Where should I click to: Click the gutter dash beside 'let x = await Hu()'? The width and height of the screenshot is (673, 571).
----------------------------------------
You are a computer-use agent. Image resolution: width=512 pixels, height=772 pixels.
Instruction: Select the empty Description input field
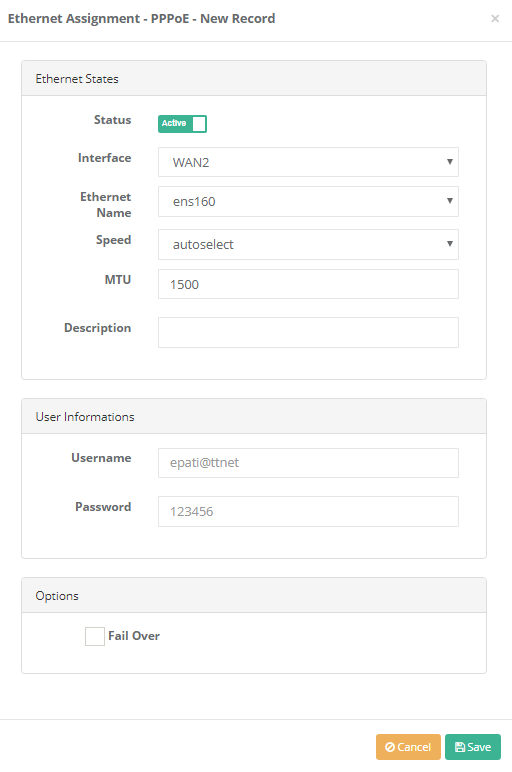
----------------------------------------
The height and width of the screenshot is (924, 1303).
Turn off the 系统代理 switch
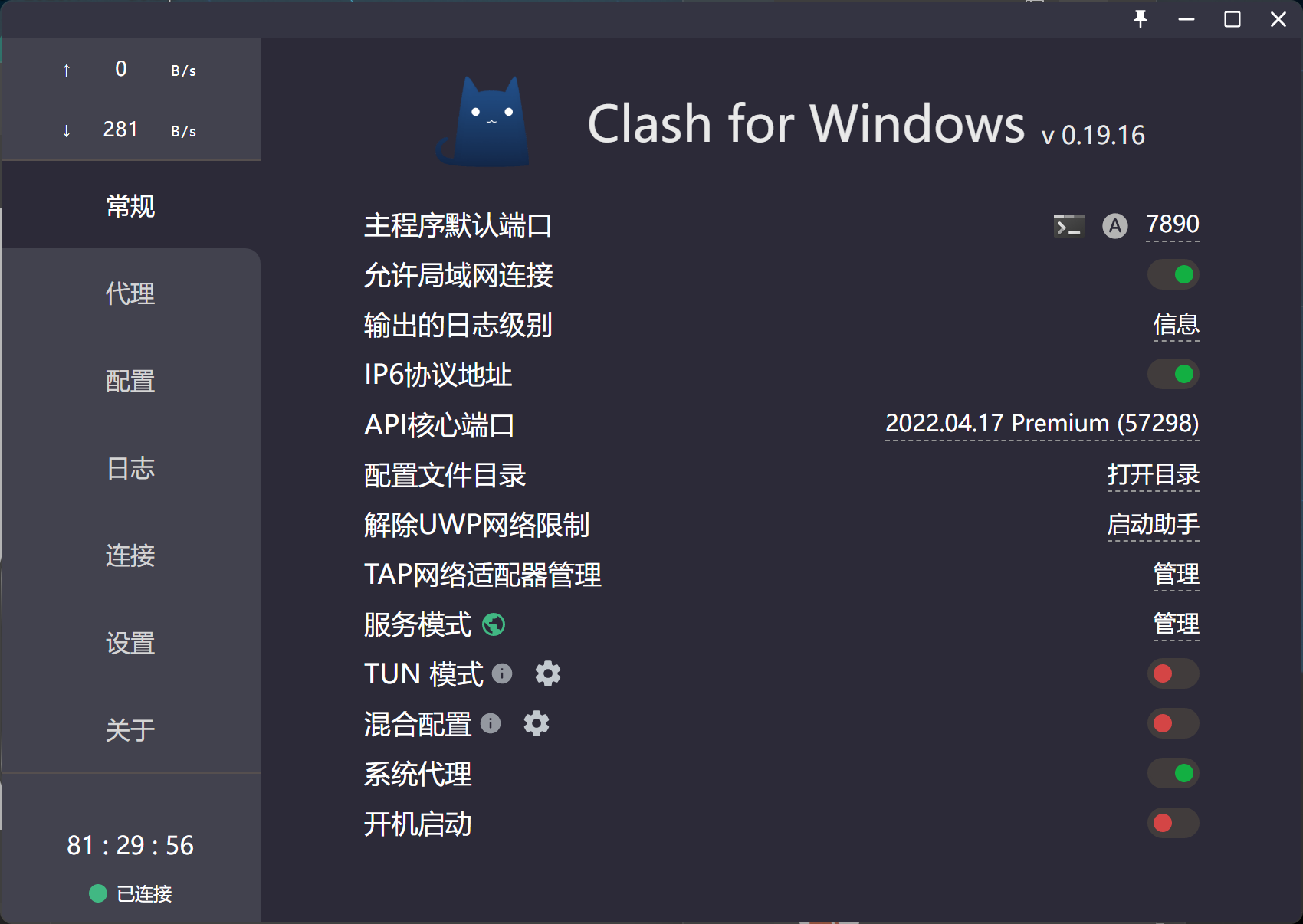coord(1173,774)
----------------------------------------
__TASK TO COMPLETE__:
Reproduce, character for character, only the lines of the preceding data that start at the line with "You are a computer-use" and end at the line with "Instruction: Select the", both included.

__EXERCISE OUTPUT__:
You are a computer-use agent. Image resolution: width=512 pixels, height=772 pixels.
Instruction: Select the empty Description input field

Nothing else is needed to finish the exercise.